Política / Eleições 2026
Ciro Nogueira descarta Tarcísio na disputa presidencial e PP passa a apostar em Flávio Bolsonaro
Presidente do Progressistas avalia candidatura de governador paulista como inviável e indica alinhamento irreversível com o nome indicado por Jair Bolsonaro
08/01/2026
13:15
DA REDAÇÃO
©ARQUIVO
O senador Ciro Nogueira, presidente nacional do Progressistas, afirmou que considera descartada a possibilidade de o governador de São Paulo, Tarcísio de Freitas (Republicanos), disputar a Presidência da República contra Luiz Inácio Lula da Silva (PT). Segundo ele, o partido passou a concentrar suas apostas no senador Flávio Bolsonaro (PL), indicado pelo pai, o ex-presidente Jair Bolsonaro.
“Eu vejo como já descartada a candidatura do Tarcísio à Presidência”, afirmou Ciro Nogueira à reportagem. Para o dirigente, a postulação de Flávio Bolsonaro tornou-se irreversível dentro do campo bolsonarista.
Na semana passada, o Progressistas divulgou uma nota pública com críticas à gestão de Tarcísio, informando que avaliava, inclusive, a possibilidade de lançar candidatura própria ao Governo de São Paulo nas eleições deste ano. O documento foi elaborado pelo presidente do diretório estadual do PP, o deputado federal Maurício Neves, com aval direto de Ciro Nogueira.
Na carta, o partido citou “crescente descontentamento de prefeitos” da sigla e “queixas recorrentes sobre a falta de atenção a parlamentares” como justificativas para um eventual rompimento com o governador.

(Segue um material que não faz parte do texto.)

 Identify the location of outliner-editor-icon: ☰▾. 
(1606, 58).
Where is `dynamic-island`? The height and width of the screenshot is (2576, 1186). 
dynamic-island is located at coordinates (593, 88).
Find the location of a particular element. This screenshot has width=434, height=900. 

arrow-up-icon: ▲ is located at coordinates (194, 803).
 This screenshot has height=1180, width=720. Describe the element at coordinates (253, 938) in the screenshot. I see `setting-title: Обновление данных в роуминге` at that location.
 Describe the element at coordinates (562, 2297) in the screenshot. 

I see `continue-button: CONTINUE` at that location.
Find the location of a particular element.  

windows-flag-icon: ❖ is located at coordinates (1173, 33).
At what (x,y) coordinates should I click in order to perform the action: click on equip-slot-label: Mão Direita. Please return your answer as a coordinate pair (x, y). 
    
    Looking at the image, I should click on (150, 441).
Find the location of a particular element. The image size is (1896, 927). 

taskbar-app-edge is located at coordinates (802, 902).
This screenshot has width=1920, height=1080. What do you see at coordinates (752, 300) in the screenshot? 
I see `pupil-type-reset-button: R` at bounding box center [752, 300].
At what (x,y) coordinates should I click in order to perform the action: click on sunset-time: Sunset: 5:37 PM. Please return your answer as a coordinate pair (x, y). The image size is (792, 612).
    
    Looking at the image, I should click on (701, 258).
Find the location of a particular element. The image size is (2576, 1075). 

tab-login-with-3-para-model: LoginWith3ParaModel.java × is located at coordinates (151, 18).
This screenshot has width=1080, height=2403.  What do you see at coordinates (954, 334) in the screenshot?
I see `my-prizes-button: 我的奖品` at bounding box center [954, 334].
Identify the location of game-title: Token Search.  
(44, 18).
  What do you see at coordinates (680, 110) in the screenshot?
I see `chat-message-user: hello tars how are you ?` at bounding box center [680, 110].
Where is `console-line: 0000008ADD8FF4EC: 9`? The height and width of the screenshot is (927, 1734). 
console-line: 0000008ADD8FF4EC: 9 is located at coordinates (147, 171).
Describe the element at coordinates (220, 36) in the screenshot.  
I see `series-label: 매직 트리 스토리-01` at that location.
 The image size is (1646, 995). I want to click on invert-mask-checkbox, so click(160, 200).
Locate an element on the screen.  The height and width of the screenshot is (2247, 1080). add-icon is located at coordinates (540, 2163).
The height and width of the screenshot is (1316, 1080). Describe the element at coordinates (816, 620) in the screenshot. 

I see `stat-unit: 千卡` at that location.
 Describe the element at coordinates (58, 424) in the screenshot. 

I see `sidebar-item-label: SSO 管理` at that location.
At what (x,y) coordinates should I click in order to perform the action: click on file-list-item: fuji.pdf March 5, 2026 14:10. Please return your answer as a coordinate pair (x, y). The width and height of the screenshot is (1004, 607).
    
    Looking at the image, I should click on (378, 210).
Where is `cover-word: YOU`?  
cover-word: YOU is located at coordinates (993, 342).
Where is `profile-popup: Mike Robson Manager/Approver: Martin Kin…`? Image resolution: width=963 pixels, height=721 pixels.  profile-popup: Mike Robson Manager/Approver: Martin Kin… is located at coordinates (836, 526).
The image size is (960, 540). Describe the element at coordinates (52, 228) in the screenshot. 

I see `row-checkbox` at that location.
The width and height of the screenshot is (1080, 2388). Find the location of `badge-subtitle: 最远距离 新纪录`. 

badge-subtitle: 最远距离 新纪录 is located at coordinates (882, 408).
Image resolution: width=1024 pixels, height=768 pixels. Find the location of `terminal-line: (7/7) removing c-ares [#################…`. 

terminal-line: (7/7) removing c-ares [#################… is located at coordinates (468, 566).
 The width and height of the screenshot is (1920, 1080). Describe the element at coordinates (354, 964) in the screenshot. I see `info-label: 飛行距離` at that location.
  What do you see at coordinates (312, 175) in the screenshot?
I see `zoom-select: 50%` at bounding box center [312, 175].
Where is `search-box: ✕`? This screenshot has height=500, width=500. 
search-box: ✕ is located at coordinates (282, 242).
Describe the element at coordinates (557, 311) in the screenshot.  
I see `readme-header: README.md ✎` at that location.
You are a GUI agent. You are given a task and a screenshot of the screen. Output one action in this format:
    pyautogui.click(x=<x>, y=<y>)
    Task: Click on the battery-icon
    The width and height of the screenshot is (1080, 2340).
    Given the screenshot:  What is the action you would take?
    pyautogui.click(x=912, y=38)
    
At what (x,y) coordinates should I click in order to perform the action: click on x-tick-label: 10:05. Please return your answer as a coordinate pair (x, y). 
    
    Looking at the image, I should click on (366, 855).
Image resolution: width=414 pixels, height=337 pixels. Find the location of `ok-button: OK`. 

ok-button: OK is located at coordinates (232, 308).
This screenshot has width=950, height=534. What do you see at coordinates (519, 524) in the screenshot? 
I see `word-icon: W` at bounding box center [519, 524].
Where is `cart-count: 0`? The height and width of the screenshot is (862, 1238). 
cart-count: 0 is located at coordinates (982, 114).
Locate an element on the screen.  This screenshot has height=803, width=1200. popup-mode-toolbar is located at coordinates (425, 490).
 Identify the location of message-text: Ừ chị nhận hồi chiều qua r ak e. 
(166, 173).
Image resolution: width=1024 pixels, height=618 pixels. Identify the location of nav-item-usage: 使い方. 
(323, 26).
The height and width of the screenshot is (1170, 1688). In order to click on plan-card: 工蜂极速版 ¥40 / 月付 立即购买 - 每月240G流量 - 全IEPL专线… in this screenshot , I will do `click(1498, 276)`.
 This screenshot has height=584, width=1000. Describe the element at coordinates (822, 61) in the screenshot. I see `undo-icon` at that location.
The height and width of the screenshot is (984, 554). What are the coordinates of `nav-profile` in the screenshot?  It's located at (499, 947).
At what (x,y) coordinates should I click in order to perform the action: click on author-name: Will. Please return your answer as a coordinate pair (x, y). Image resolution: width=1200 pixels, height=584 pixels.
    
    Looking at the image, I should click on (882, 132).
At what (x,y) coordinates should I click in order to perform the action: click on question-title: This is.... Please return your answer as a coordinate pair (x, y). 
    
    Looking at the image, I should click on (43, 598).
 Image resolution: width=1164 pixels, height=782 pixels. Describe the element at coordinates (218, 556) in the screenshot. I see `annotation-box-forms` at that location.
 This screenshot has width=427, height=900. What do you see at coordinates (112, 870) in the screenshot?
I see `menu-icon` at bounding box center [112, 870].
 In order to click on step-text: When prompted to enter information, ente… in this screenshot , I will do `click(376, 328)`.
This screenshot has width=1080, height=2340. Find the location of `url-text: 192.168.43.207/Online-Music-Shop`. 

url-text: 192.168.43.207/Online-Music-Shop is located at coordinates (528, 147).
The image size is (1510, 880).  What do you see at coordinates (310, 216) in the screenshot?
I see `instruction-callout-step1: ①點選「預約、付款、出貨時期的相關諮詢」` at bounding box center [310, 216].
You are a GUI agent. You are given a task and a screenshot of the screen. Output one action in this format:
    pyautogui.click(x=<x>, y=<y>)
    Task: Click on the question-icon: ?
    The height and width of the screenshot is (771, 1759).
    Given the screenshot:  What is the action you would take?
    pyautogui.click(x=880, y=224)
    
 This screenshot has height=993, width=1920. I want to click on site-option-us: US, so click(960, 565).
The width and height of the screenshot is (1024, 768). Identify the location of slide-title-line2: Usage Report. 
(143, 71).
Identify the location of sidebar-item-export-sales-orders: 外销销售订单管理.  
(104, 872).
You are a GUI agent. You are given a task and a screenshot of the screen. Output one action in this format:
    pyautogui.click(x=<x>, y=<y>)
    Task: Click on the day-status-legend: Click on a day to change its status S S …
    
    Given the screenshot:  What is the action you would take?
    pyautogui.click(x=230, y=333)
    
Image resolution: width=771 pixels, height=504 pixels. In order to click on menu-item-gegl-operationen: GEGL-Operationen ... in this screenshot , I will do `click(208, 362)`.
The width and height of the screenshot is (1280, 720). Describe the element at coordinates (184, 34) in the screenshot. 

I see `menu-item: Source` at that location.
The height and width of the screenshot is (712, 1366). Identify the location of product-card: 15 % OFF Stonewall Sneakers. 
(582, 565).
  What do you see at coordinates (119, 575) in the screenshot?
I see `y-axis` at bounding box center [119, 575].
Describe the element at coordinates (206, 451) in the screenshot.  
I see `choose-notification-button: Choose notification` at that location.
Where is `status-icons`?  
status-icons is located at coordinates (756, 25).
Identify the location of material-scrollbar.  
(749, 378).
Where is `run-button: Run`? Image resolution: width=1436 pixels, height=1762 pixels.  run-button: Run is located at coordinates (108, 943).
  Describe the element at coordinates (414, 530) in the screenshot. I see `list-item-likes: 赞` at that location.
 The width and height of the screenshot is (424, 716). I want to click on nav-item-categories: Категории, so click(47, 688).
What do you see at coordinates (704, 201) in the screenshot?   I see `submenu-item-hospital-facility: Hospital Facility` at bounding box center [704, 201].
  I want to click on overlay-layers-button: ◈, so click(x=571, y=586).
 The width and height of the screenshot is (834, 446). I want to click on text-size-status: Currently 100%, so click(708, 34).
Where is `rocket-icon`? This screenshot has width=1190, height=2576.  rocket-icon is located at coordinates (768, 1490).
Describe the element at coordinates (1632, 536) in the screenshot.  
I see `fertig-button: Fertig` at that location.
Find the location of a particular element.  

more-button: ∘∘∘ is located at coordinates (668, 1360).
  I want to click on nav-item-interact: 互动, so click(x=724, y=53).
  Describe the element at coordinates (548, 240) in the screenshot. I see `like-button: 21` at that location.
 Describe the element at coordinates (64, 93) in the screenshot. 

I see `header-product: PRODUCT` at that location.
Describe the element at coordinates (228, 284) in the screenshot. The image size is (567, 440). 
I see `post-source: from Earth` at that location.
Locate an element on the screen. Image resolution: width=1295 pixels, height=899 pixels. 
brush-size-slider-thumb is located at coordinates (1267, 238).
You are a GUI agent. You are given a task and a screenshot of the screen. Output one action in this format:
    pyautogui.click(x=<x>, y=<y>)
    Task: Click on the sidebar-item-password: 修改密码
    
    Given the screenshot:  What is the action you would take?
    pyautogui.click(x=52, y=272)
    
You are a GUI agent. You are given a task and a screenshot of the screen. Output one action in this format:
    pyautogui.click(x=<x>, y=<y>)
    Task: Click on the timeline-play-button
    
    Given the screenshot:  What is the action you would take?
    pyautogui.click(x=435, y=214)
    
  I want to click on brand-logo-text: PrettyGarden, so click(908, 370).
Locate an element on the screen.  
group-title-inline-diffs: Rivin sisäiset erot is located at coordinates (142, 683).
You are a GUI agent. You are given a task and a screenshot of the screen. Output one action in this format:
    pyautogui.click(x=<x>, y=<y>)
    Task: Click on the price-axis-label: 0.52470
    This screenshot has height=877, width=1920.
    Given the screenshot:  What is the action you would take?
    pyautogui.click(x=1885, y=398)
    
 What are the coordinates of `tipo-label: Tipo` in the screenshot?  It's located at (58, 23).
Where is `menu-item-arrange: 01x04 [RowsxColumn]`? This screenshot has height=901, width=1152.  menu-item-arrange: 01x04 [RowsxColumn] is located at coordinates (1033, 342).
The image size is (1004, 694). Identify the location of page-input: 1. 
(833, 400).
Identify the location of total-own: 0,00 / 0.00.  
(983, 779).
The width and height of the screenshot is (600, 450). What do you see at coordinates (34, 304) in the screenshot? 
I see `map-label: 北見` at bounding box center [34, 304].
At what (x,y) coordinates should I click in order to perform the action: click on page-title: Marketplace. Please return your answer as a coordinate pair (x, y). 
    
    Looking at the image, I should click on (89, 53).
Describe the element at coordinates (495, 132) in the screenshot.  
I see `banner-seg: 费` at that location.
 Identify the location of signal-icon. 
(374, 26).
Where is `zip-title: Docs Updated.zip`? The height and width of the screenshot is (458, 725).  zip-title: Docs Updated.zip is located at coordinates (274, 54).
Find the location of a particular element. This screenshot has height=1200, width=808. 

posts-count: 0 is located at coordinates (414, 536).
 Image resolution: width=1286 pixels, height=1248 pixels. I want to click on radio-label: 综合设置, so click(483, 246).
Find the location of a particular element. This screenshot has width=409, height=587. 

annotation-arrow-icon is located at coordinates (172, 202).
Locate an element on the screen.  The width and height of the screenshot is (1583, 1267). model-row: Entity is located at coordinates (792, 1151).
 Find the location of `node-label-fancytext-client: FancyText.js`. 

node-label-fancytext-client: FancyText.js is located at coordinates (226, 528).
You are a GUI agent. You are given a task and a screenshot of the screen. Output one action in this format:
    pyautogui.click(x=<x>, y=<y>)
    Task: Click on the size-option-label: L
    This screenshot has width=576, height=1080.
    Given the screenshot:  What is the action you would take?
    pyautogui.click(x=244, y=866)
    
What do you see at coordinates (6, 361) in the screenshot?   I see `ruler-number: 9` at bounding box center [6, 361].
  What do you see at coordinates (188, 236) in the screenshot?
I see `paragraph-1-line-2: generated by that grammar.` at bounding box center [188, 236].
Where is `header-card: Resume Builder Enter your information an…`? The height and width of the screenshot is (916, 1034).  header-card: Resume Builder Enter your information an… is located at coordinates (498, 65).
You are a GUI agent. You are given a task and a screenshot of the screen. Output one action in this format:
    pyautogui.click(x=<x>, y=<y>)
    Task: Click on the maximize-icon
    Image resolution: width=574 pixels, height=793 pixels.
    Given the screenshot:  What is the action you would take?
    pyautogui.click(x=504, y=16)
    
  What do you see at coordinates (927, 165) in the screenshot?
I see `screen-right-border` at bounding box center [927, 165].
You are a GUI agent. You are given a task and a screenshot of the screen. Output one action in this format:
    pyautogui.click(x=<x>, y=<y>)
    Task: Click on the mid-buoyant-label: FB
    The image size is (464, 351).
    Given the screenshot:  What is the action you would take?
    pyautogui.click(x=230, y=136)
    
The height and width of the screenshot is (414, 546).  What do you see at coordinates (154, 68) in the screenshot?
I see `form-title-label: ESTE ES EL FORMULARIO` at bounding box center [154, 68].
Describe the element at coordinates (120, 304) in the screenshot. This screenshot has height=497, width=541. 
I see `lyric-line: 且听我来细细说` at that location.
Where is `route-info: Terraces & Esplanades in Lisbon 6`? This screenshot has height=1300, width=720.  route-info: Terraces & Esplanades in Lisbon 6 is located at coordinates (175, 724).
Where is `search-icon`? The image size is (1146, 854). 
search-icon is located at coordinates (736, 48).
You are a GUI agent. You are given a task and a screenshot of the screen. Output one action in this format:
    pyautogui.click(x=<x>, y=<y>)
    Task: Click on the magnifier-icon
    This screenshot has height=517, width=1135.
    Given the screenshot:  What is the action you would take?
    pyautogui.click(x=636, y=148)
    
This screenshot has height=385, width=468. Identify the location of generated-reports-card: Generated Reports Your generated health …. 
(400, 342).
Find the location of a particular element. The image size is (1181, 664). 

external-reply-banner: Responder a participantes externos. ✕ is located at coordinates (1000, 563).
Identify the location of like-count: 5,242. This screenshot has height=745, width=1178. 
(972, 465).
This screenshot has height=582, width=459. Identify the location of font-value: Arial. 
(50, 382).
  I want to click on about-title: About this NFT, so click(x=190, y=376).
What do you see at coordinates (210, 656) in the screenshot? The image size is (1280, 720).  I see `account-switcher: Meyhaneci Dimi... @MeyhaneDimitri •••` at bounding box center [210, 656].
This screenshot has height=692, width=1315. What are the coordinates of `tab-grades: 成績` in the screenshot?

Outro ponto de atrito destacado foi a suposta falta de apoio de Tarcísio ao então secretário da Segurança Pública, o deputado federal Guilherme Derrite (PP-SP), que deixou o cargo em dezembro para preparar sua candidatura ao Senado.
“O partido avalia como insuficiente o apoio público e concreto do governador ao projeto majoritário do PP”, diz o texto.
Apesar das críticas, Ciro Nogueira afirmou que prefere manter Tarcísio na disputa estadual, visando fortalecer a candidatura de Derrite ao Senado.
“Existe um descontentamento. Mas acho que ele é o melhor caminho para viabilizar a campanha do Derrite”, disse o ex-ministro da Casa Civil no governo Bolsonaro.
Ciro reconheceu ainda que, para concorrer à Presidência, Tarcísio precisaria de um aval explícito de Jair Bolsonaro, o que considera improvável. Além disso, avaliou que o governador tem reforçado movimentos que o colocam como candidato à reeleição em São Paulo, e não ao Planalto.
Tarcísio encontra-se em férias nos Estados Unidos e retorna ao trabalho na próxima semana. Ele já estava fora do país quando o PP divulgou a carta crítica. O governador declarou apoio à candidatura de Flávio Bolsonaro em 8 de dezembro, três dias após o senador anunciar que havia recebido a indicação do pai.
Embora aliados do governador tenham considerado o apoio pouco entusiasmado, o entorno de Tarcísio passou a avaliar que ele não se movimentou para dissuadir Flávio de manter a candidatura presidencial. Setores do PL paulista ainda nutrem a expectativa de que o senador desista, abrindo espaço para o governador.
A nota do PP gerou ruído interno, mas foi minimizada por auxiliares de Tarcísio no Palácio dos Bandeirantes. O argumento é que o PP integra uma federação com o União Brasil e que, em São Paulo, o comando político está com o União.
O presidente do diretório paulista do União Brasil, Milton Leite, afirmou que o eventual desembarque do PP da aliança não foi debatido. “A federação seguirá ao lado de Tarcísio”, declarou.
Em nota, Guilherme Derrite reiterou apoio ao governador, apesar das críticas feitas por seu próprio partido.
“No plano pessoal e político, o deputado reafirma sua posição de lealdade ao projeto do atual governador e deixa claro que não atuaria em sentido contrário nem apoiaria outra candidatura à reeleição enquanto perdurar essa relação”, afirmou.
Nesta terça-feira (6), em entrevista ao influenciador Paulo Figueiredo, Flávio Bolsonaro afirmou que sua relação com Ciro Nogueira é “muito boa” e disse acreditar que o PP acabará aderindo ao seu palanque.
“A gente não arrisca disputar uma eleição para o Governo de São Paulo sem o Tarcísio. Ele é um palanque importante e não perde essa eleição lá de jeito nenhum”, afirmou o senador, reforçando a estratégia de manter o governador paulista como candidato à reeleição.